Il aura fallu l’accord au moins implicite des autorités françaises. Une « représentation du Rojava en France » ouvrira ses portes le 23 mai à Paris, dans un local de quelque 300 m2 proche de l’Hôtel de Ville. Les Kurdes syriens, qui ont proclamé leur autonomie en mars comme « entité fédérale démocratique » dans les zones qu’ils contrôlent au nord du pays, auront désormais pignon sur rue à Paris après Moscou – dès l’automne 2015 – puis ces dernières semaines Stockholm et Berlin. « C’est une reconnaissance tacite, officieuse certes, mais qui est un premier pas », se félicite Patrice Franceschi, « écrivain-aventurier » comme il se revendique lui-même, engagé à fond dans la cause des Kurdes syriens. Il a joué, avec d’autres, un rôle clef dans cette initiative.

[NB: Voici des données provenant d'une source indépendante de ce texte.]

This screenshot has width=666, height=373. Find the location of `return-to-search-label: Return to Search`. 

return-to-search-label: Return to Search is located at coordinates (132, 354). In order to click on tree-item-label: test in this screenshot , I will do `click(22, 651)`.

Le « gouvernement régional kurde irakien », reconnu par la Constitution de 2005, a déjà depuis des années des représentations officielles dans nombre de capitales occidentales. Le cas du Rojava dans un Syrie en pleine guerre civile est différent. « Nous avons reconnu la coalition nationale syrienne », rappelle-t- on au Quai d’Orsay.

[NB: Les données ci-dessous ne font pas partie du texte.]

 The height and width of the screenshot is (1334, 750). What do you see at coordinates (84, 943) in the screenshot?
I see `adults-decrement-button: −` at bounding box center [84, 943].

Cette inauguration ne pourra qu’irriter l’opposition syrienne. Aux yeux de celle-ci, le Parti de l’union démocratique (PYD), devenu hégémonique dans les trois cantons kurdes qu’il contrôle, a toujours entretenu des liens plus qu’ambigus avec le régime de Bachar Al-Assad, qui s’est retiré en 2012 sans combattre dans ces zones en lui laissant le pouvoir. Les autorités turques, elles, considèrent le PYD comme « organiquement » lié au PKK – classé organisation terroriste par l’Union européenne et par Washington –, qui mène depuis 1984 la lutte armée contre Ankara.

« Cause fédératrice »

Partenaire indispensable dans la lutte au sol contre l’organisation Etat islamique (EI), le PYD est devenu depuis deux ans un interlocuteur pour les Occidentaux. Son leader et coprésident du PYD, Salih Muslim, a ses entrées aussi bien à Washington que dans les capitales européennes engagées en Irak et en Syrie. En janvier 2015, François Hollande avait reçu à l’Elysée deux combattantes en uniforme des YPG – les milices du PYD – qui avaient affronté et vaincu l’EI dans la ville de Kobané.

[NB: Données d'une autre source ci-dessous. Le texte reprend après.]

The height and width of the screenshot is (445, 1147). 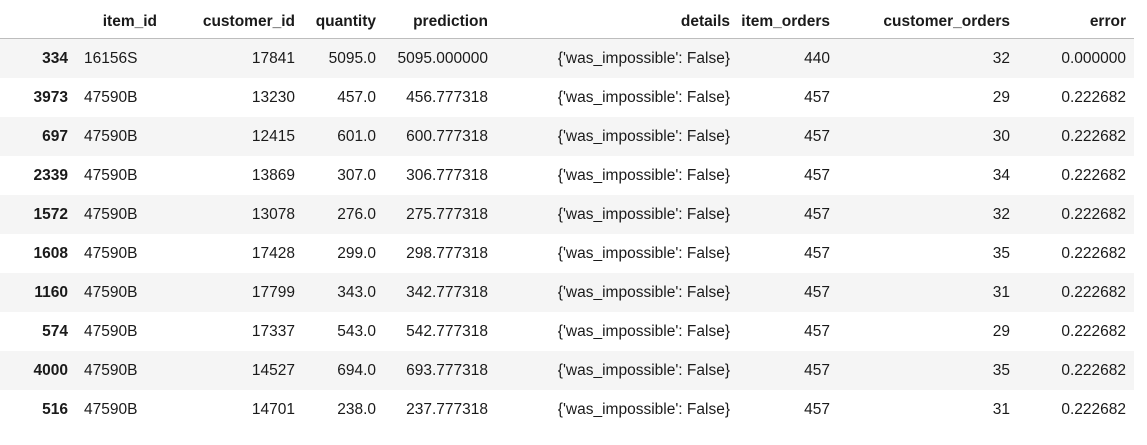 What do you see at coordinates (50, 214) in the screenshot?
I see `row-index: 1572` at bounding box center [50, 214].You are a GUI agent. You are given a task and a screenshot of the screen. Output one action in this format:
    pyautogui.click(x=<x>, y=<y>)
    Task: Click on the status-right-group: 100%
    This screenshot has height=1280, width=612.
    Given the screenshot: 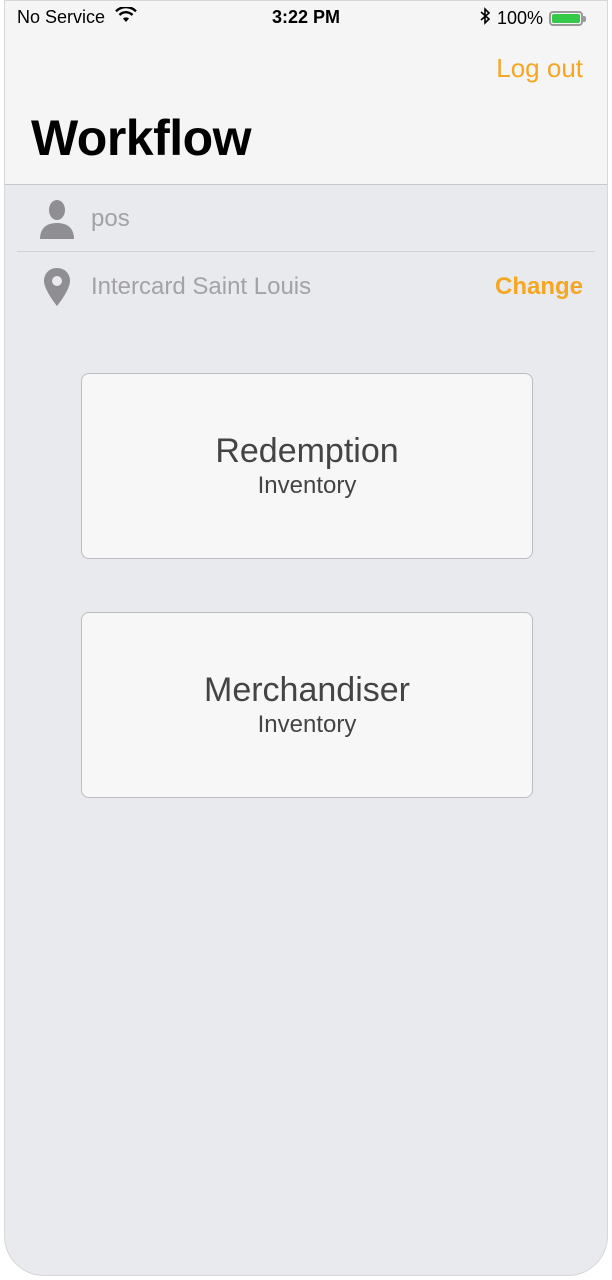 What is the action you would take?
    pyautogui.click(x=532, y=18)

Diplomatie oblige, Paris devrait faire profil bas pour l’inauguration. Les Kurdes syriens, eux, sont bien décidés à marquer le coup. Le « premier ministre » du Rojava, Hakram Isso, ou au moins son « ministre des affaires étrangères », Abdul Karim Omar, ainsi que Salih Muslim devraient être présents. Plusieurs députés et sénateurs français également, et probablement la maire de Paris, Anne Hidalgo. « C’est une cause fédératrice car nous avons le même ennemi », souligne Patrice Franceschi, qui s’active pour ouvrir un « centre culturel francophone » à Kamechliyé, la « capitale » du Rojava.